[Activity]
An exact copy of the records is needed; please leave the images out.

[Listed records]

----------

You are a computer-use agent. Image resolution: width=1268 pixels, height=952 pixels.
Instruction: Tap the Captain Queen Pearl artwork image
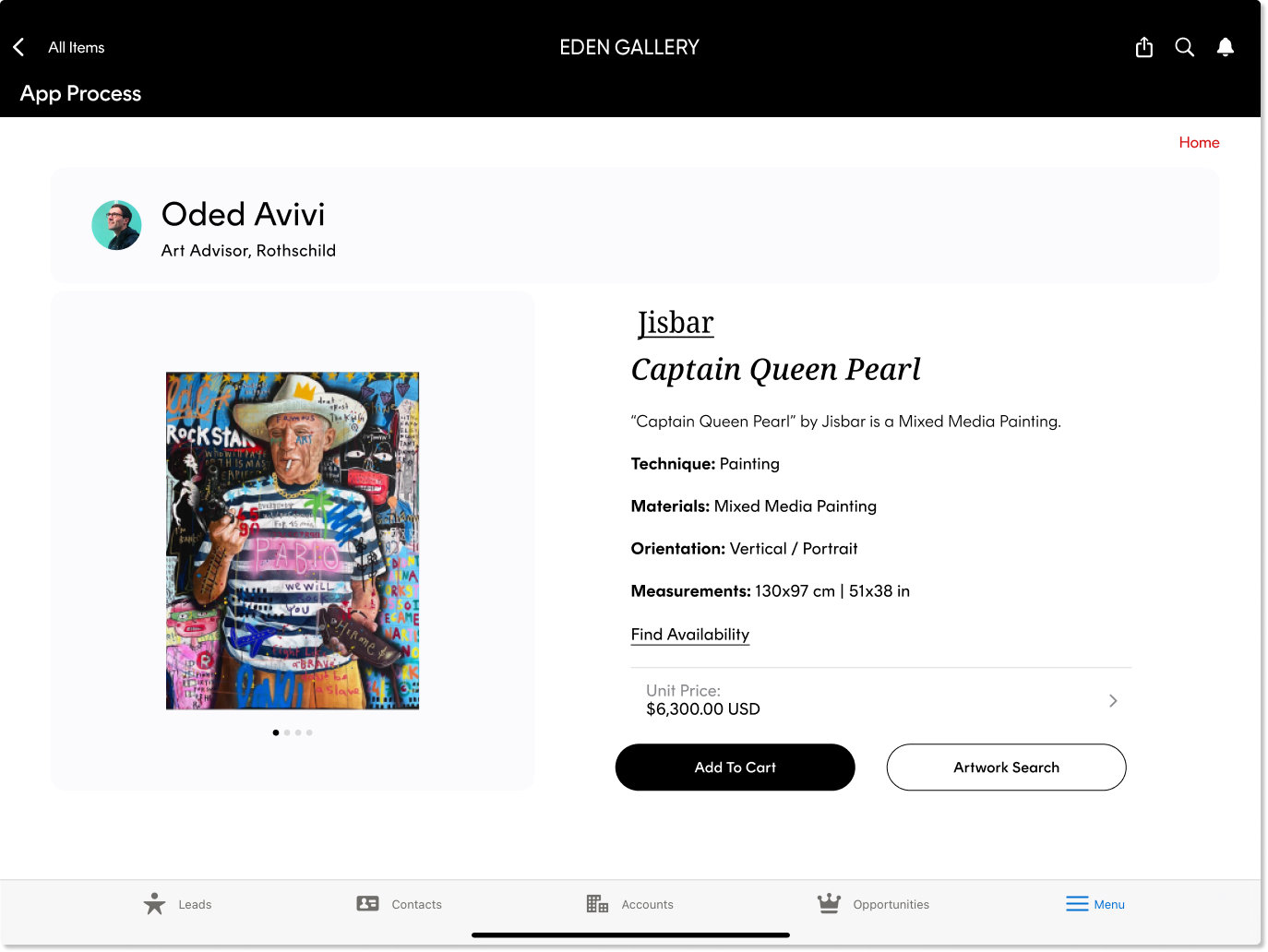(x=293, y=541)
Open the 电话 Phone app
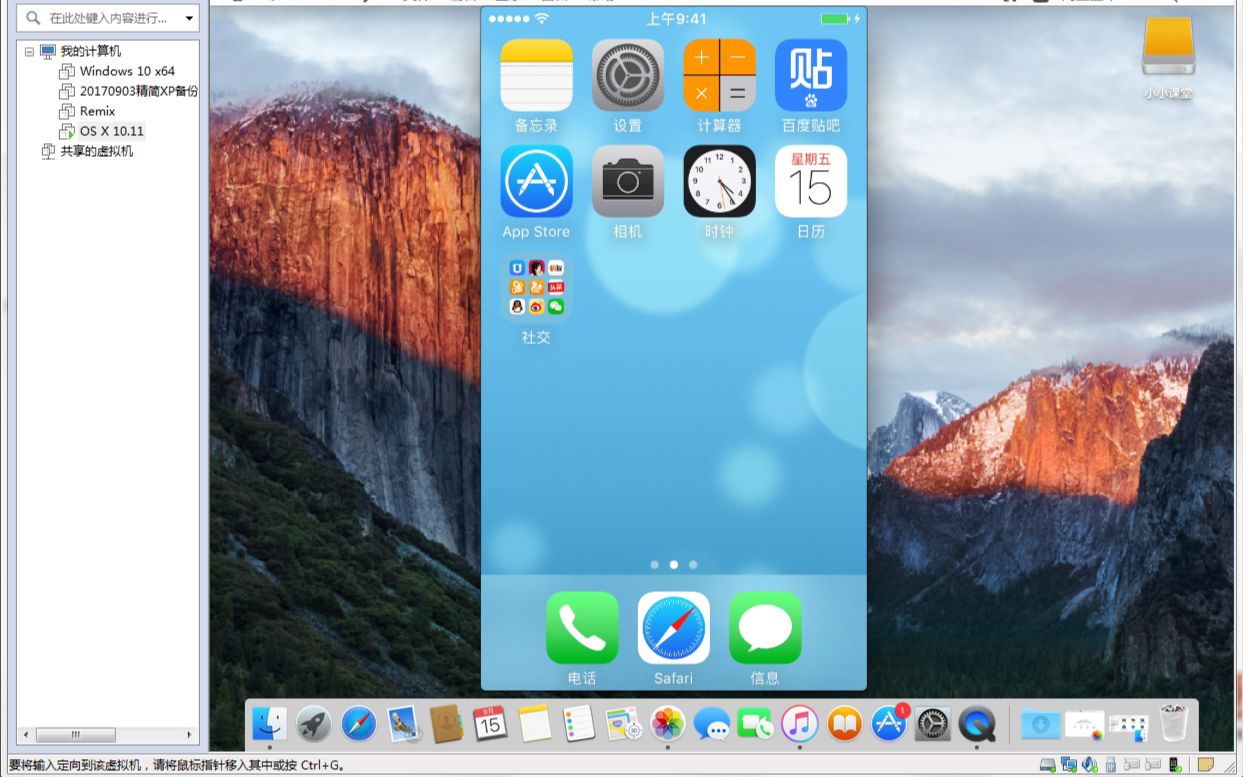 pos(581,628)
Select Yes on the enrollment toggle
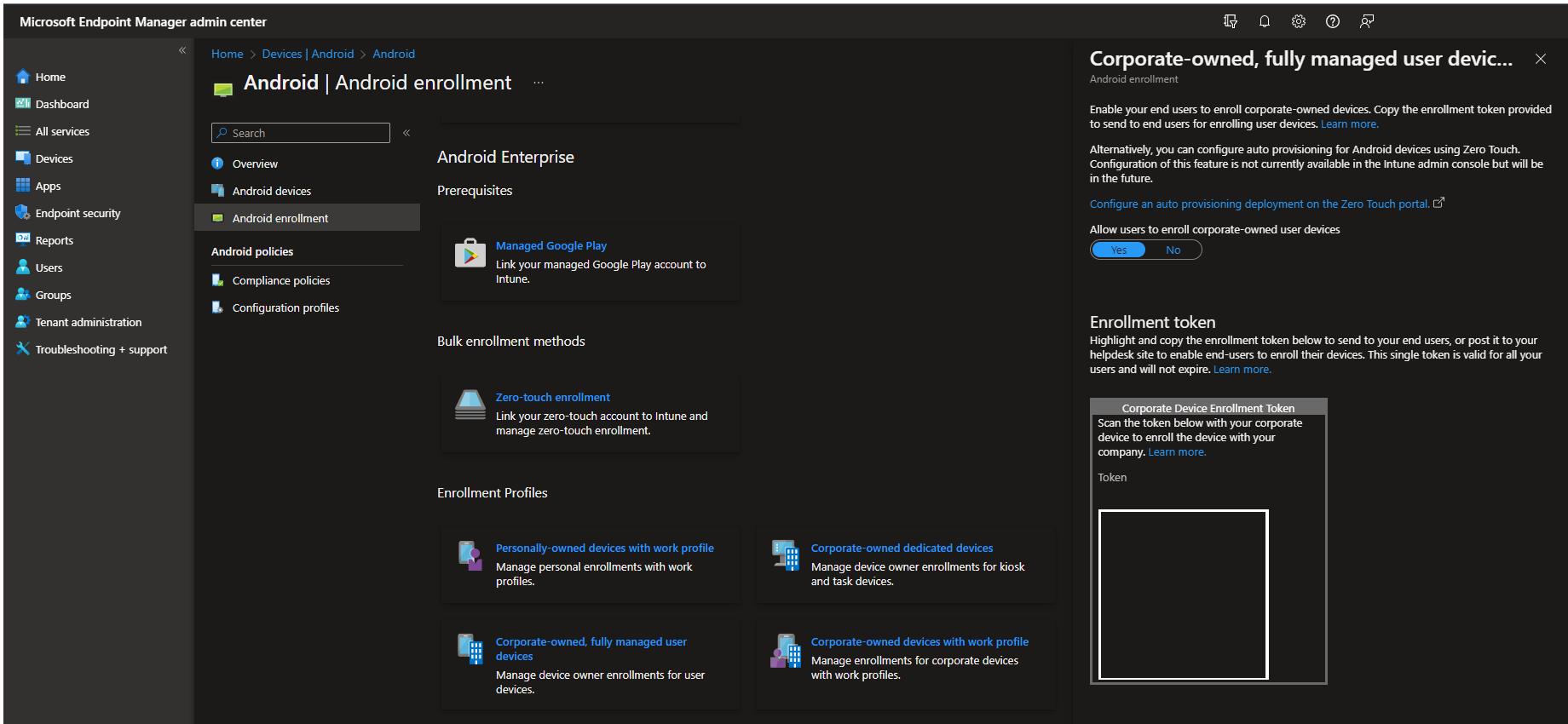This screenshot has width=1568, height=724. (x=1119, y=250)
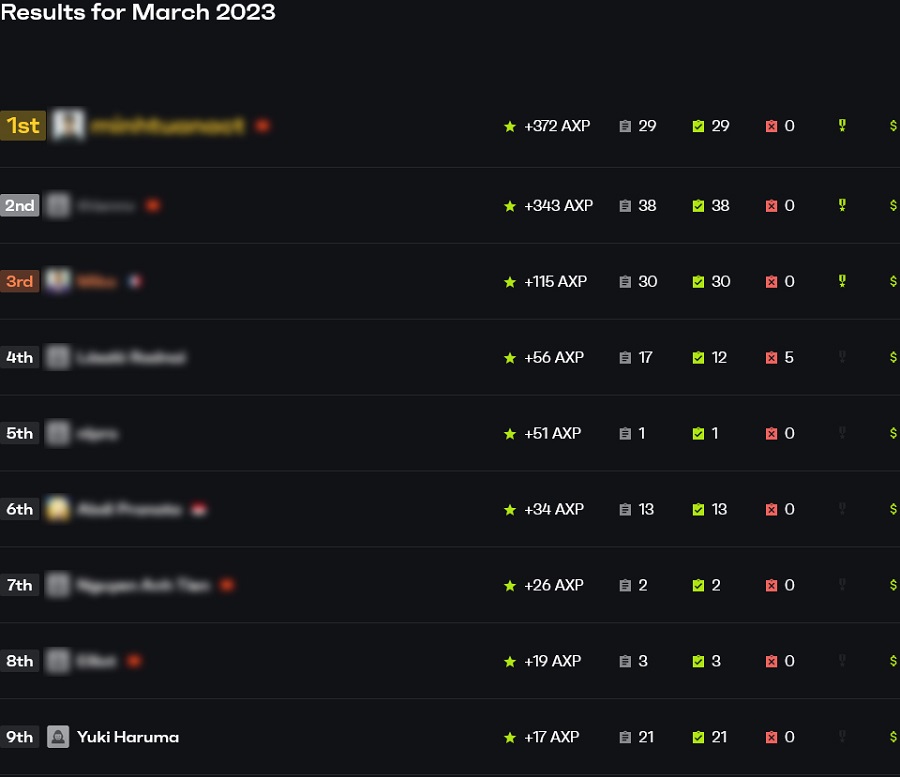Click the 1st place user's avatar
This screenshot has width=900, height=777.
click(67, 126)
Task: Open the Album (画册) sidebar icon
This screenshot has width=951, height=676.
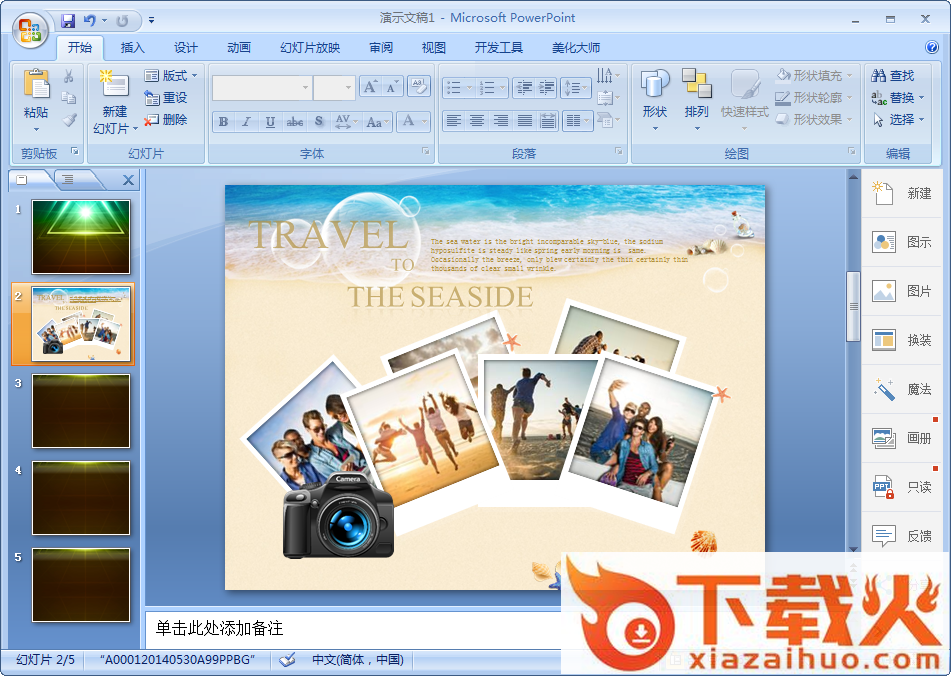Action: coord(884,438)
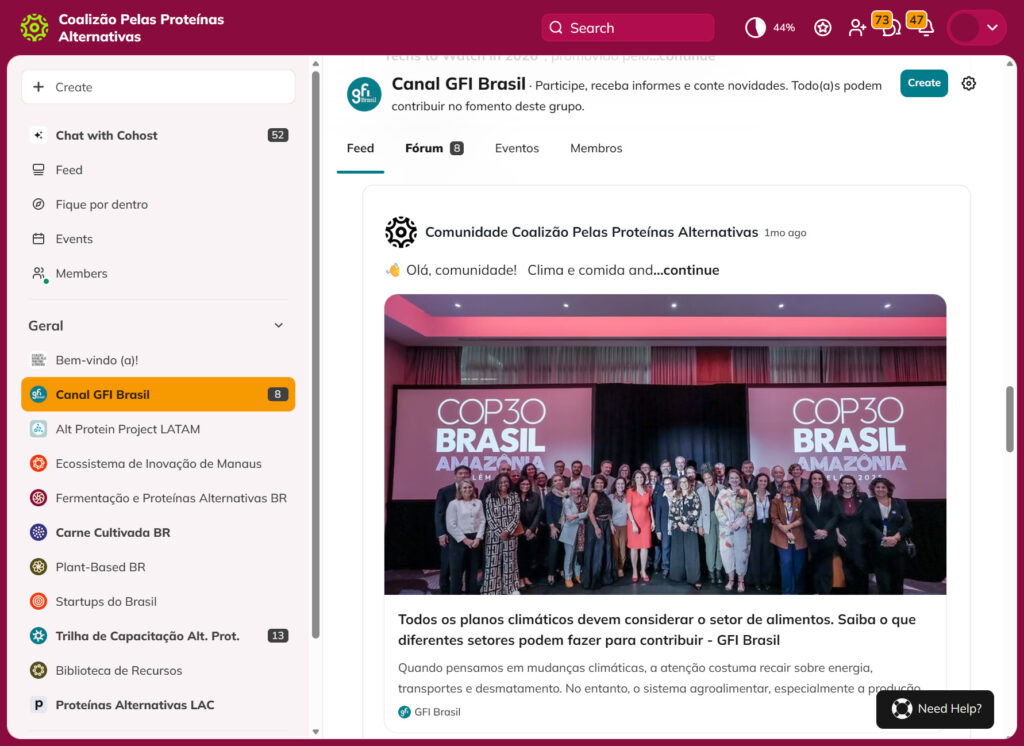Open the Members sidebar item

(x=81, y=273)
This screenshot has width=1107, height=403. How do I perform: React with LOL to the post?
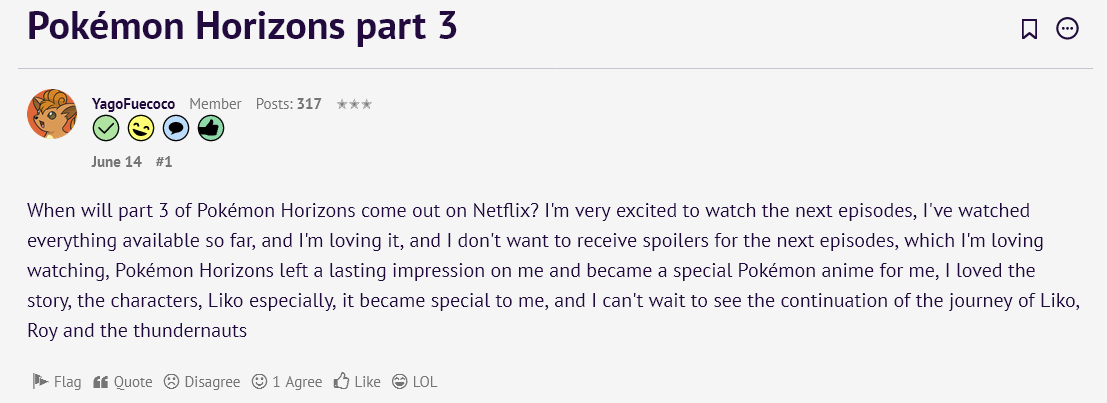pyautogui.click(x=415, y=381)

----------

[Answer to the exercise]
You are a computer-use agent. Image resolution: width=1268 pixels, height=952 pixels.
Instruction: Tap the Captain Queen Pearl artwork image
(x=293, y=541)
Open the 电话 Phone app
 pos(581,628)
Select Yes on the enrollment toggle
This screenshot has width=1568, height=724. (x=1119, y=250)
Click the 1st place user's avatar
This screenshot has width=900, height=777.
click(67, 126)
Task: Open the Album (画册) sidebar icon
This screenshot has width=951, height=676.
Action: coord(884,438)
Open the Members sidebar item

(x=81, y=273)
This screenshot has width=1107, height=403. How do I perform: React with LOL to the post?
pyautogui.click(x=415, y=381)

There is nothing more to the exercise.